Verification and comparison of probabilistic precipitation forecasts using the TIGGE data in the upriver of Huaihe Basin
- 1Public Weather Service Centre, China Meteorological Administration, Beijing 100081, China
- 2National Meteorological Centre, China Meteorological Administration, Beijing 100081, China
Abstract. The precipitation forecasts of three ensemble prediction systems (EPS) and two multi-model ensemble prediction systems (MM EPS) were assessed by comparing with observations from 19 rain gauge stations located in the Dapoling-Wangjiaba sub-catchment of Huaihe Basin for the period from 1 July to 6 August 2008. The sample Probabilistic Distribution Functions (PDF) of gamma distribution, the Relative Operating Characteristic (ROC) diagrams, the percentile precipitation and a heavy rainfall event are analyzed to evaluate the performances of the single and multi-model ensemble prediction system (EPS).

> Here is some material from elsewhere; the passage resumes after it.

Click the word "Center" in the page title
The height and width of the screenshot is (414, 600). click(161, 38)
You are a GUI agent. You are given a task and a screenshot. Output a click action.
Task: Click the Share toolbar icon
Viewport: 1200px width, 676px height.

The three EPS were from the China Meteorological Administration (CMA); the United States National Centre for Environment Predictions (NCEP); and the European Centre for Medium-Range Weather Forecasts (ECMWF), all were obtained from the TIGGE-CMA archiving centre (THORPEX Interactive Grand Global Ensemble, TIGGE). The MM EPS were created using the equal weighting method for every ensemble member over the test area, the first ( MM-1) consisted of all three EPS, the second (MM-2) consisted of the ECMWF and NCEP EPS.
The results demonstrate the level of correspondence between deterioration in predictive skill and extended lead time. Compared with observations and with a lead time of one day, ECMWF performs a little better than other centre's. With over five days in advance, all the three EPS and the two MM EPS don't give reliable probabilistic precipitation forecasts. Both MM EPS can outperform CMA and NCEP for most of the forecasted days, but still perform a little worse than ECMWF. Though variation of daily percentile precipitation and ROC areas show MM-2 outperforms MM-1, gamma distribution indicates much similar performances for all 10-day forecast, and neither is superior to ECMWF.